Ovviamente dissento dall'inneggiare alla morte di qualcuno (semmai inneggerei ad una doverosa pena terrena per le sue malefatte), ma vorrei fa notare che Cossiga non era Saviano. Per quanto alcuni possano averlo apprezzato come statista, egli stesso ha ammesso di aver perpetrato una politica che non ha nulla a che vedere con l'etica, come universalmente intesa, e di queste azioni ha goduto frutti di ogni genere: possibilita' di esternare sui maggiori media del Paese, stipendi elevati e posizioni di potere (o 'strapotere, in molti casi), oltre alla posizione di senatore a vita per essere stato presidente della Repubblica.

Saviano, invece, per difendere la legalita' ha perso la tranquillita' e rischia la vita, non conduce una vita normale per una persona della sua eta' e - quanto a potere - non ne ha alcuno, se non quello derivante dall'autorita' morale che molti gli riconoscono e che ha conquistato appunto a prezzo di una vita normale. Anche relativamente alle esternazioni, a Saviano non sarebbero certamente permesso di fare impunemente le dichiarazioni cui Cossiga ci aveva invece abituato come ai vaneggiamenti di un vecchio zio cui tutto e' permesso, mentre a tutti gli altri frutterebbero processi e rischi di andare in prigione.
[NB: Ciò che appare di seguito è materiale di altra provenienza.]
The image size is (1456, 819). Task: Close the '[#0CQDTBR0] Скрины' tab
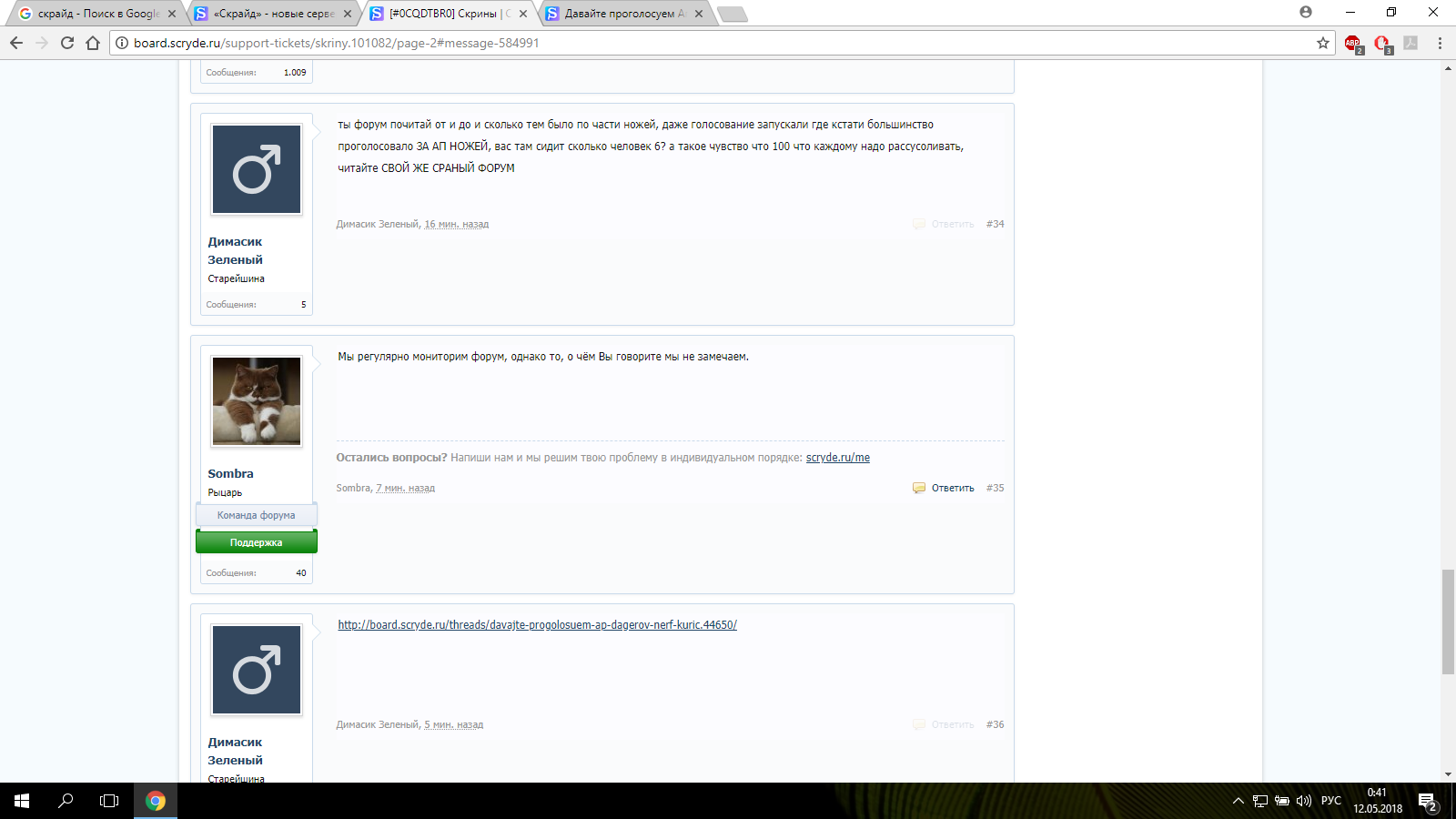(523, 14)
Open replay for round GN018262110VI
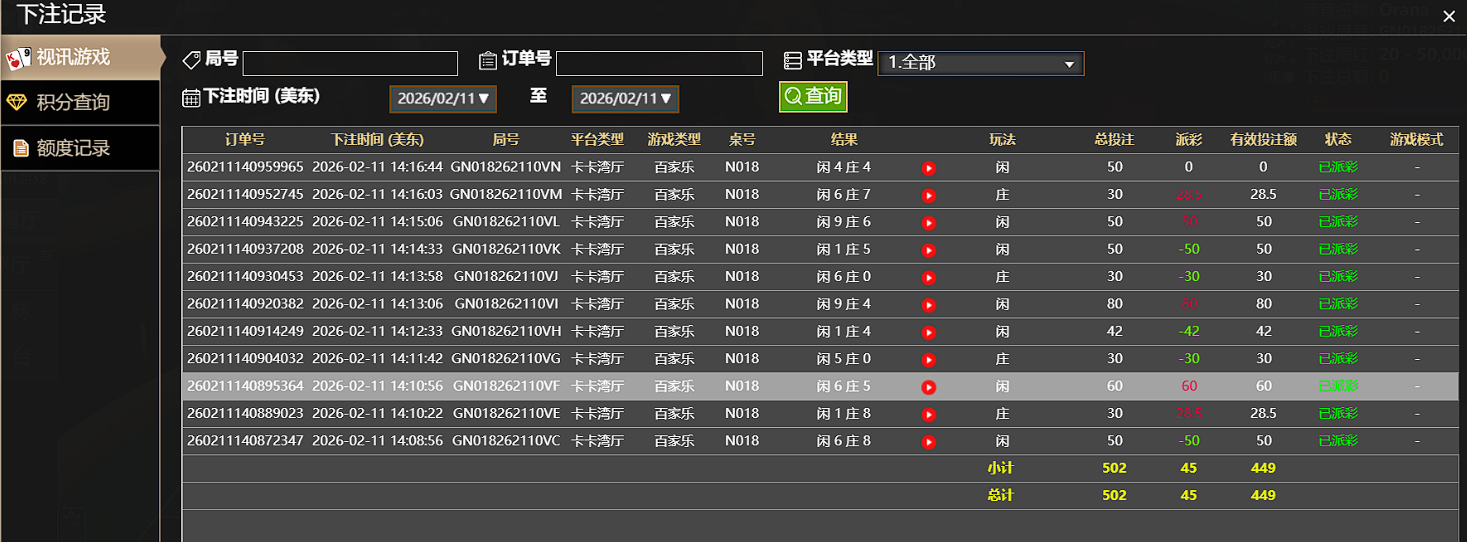The height and width of the screenshot is (542, 1467). point(928,305)
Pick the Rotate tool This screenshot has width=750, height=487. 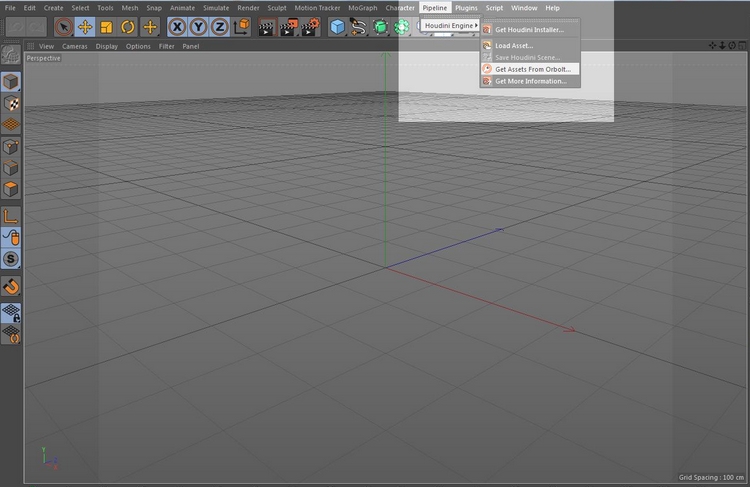128,27
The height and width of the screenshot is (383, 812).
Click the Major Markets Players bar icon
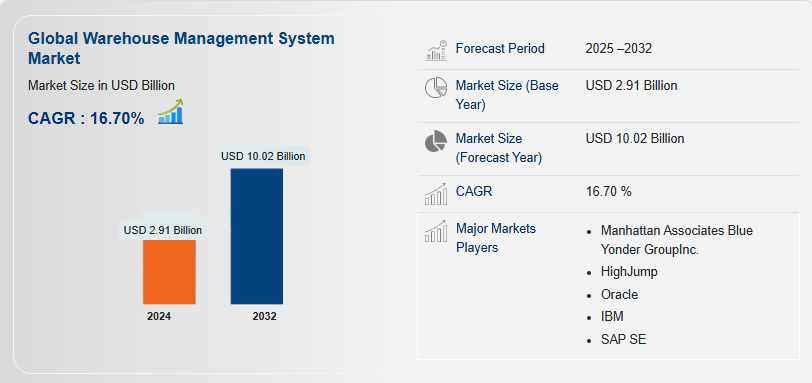[x=436, y=231]
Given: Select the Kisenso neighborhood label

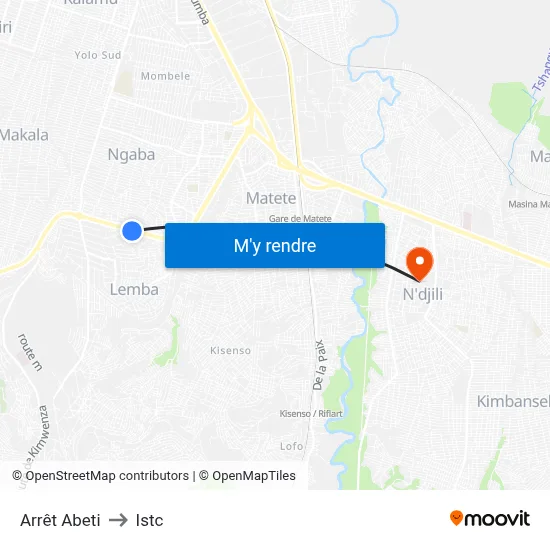Looking at the screenshot, I should click(230, 350).
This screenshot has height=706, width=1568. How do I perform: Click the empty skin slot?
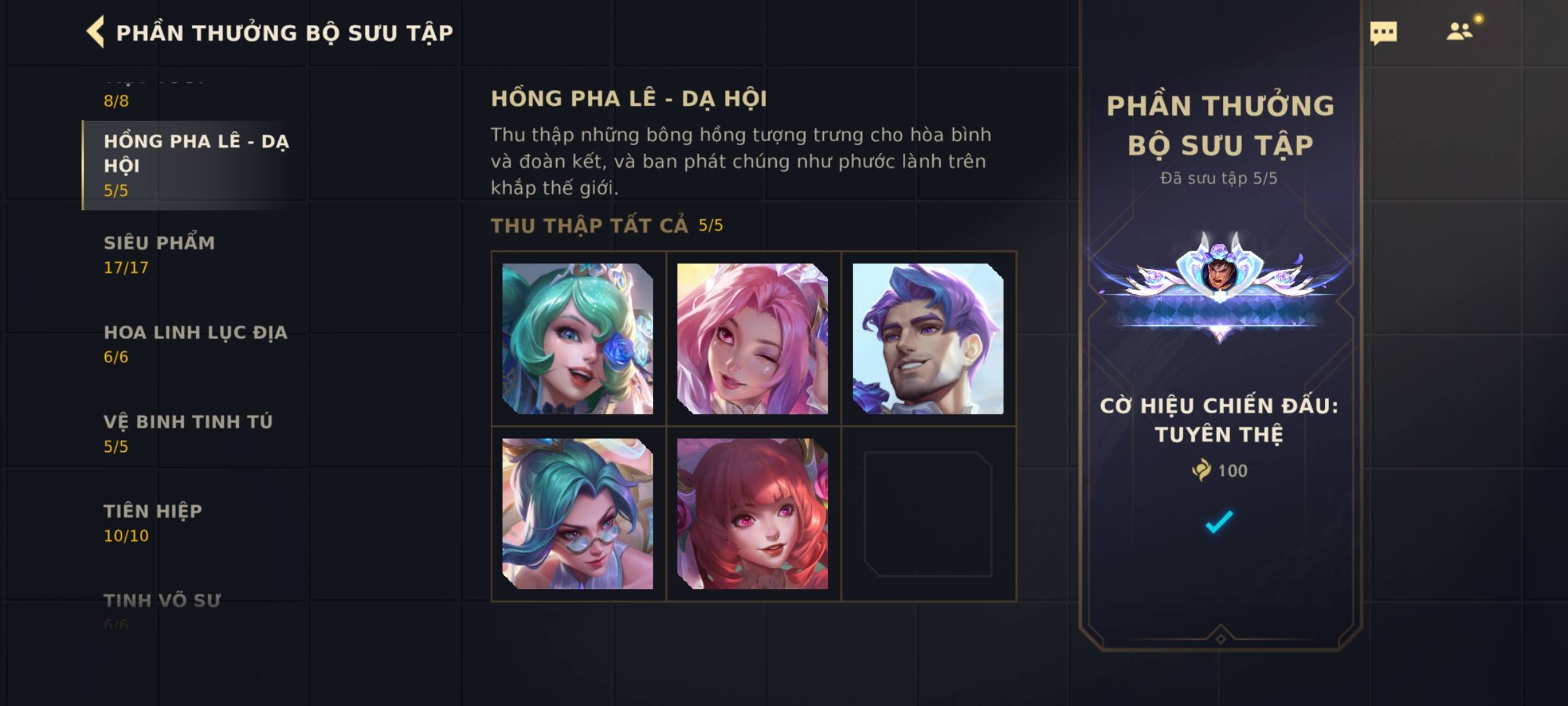coord(928,514)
Percio', tornando alla sua lettera che richiama San Pietro - quindi luoghi distinti dell'al di la' per le brave oneste persone vittime delle macchinazioni altrui da un lato e dall'altro per chi quelle macchinazioni ha ordito o ha perlomeno evitato di denunciarle, considerandole un male necessario al mantenimento del potere - dubito che Giorgiana Masi e Moro e le vittime incolpevoli dei vari attentati potranno mai incontrare Cossiga nell'aldila'. Per chi non crede, invece, il problema non si pone.